You're all psychopaths

You! Yes, you, with the face. You’re a psychopath. You have no conscience, lack control of your behavior and feel nothing for other people. Your suave demeanor might pull the wool over others’ eyes, but not me. I am wool-free over here. I think I might even be allergic. That stuff’s itchy.

How do I know your secret? Well it just so happens I’m a psychology major (a psychologist, if I want to use the self-labeling technique employed by engineers and refer to myself by my future career choice as opposed to my field of study). With a full five, count ’em, FIVE psych classes under my belt, I’d say I’ve gained enough experience to give you a formal assessment. And the results are not looking good.

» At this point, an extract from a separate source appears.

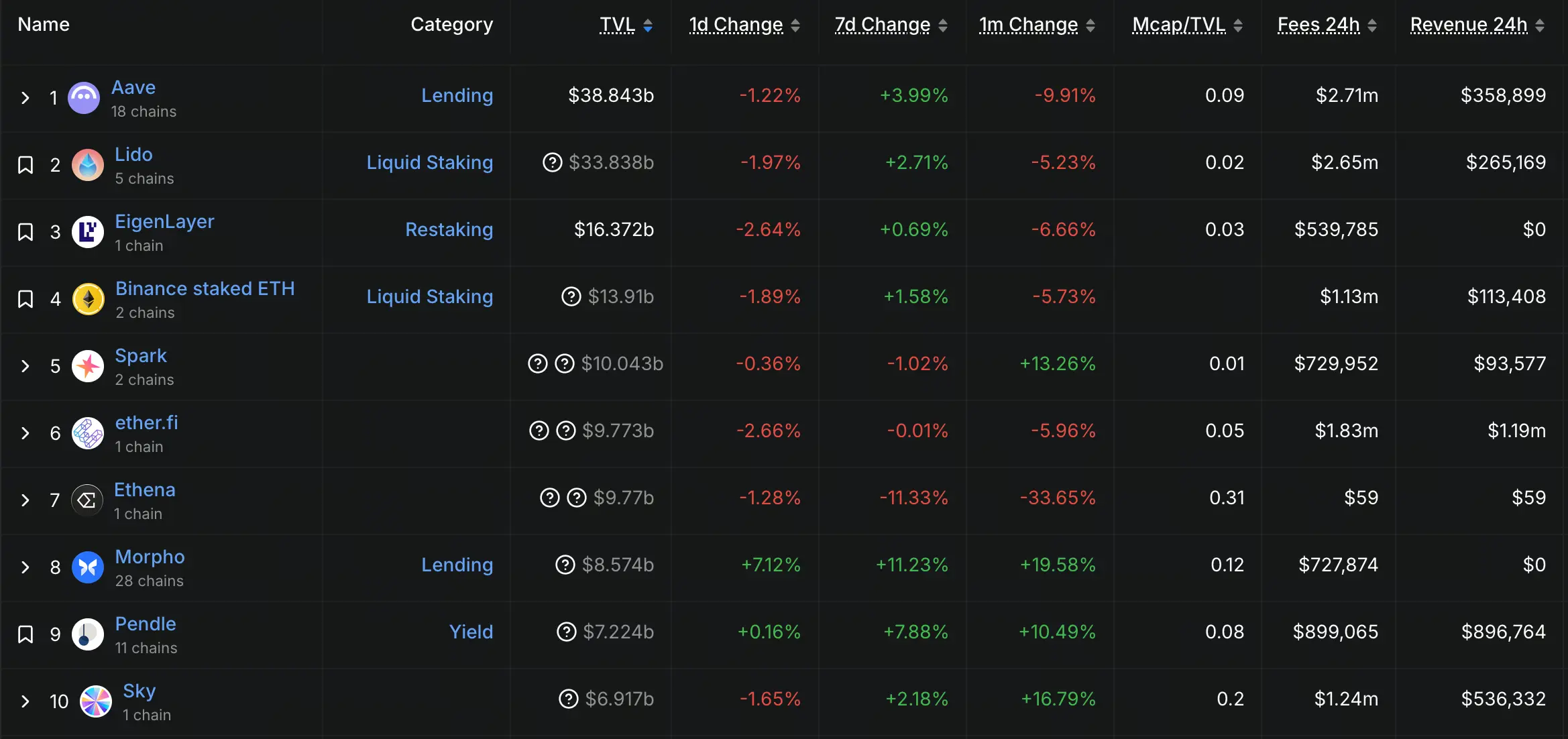Expand the Spark row details

25,366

I came to the realization that all of you are psychopaths because of a class I took last semester. This particularly grueling psychology class consisted of two take-home tests and a three-page paper. It was this paper that made me realize that I’m living in a world of sociopathic, serial-killing, Dexter types with no emotions who are all out to get me.

I wrote my paper on psychopathy, which, in retrospect, was probably a poor choice given my tendency to diagnose my friends with psychological disorders for fun. As it turns out, psychopathy is incredibly common in the cutthroat, status-oriented business world. It didn’t take a genius to connect the dots (reminder: I am a psych major). Duke is a highly competitive university with the well-known status as one of the top 10 schools in America. Therefore, I’m certain that this place is teeming with sociopaths. Just to make sure, I ran through the 20-item diagnostic checklist and my recent memory for demonstrations of Duke psychopathy. Here are a few examples.

# four: Pathological lying. In my first mental search for psychopathy, I was frightened by how much you sociopaths lie to me. “It’s rocks for jocks, you don’t have to do anything.” “I love seven rounds of recruitment in a row!” “Your social status at Duke is like, SO important.” “Can’t donate, no flex!” Even sneaky things like “Great Hall is closed on Sundays” and “The new house model will not incorporate a point system like in Harry Potter” and “Just because you jump on my backpack doesn’t make it a working saddle.”

# seven: Poor behavioral controls. Whether it be at the bar in Devine’s, at McDonald’s on a Saturday at 3:30 a.m. or during the long-lost days of Tailgate, you people seem to have absolutely no control over what you’re doing. If you’re on top of a bar in a miniskirt, you should probably not take that time to show everybody how you used to be able to do a split in middle school. A text professing your love is probably the last thing your ex wants, and the concert at personal checks is a poor location for a “pants party.” Although some if not all of these analogies are from my own life, still.... Get a hold of yourselves people. What is wrong with you?! Am I missing something?!!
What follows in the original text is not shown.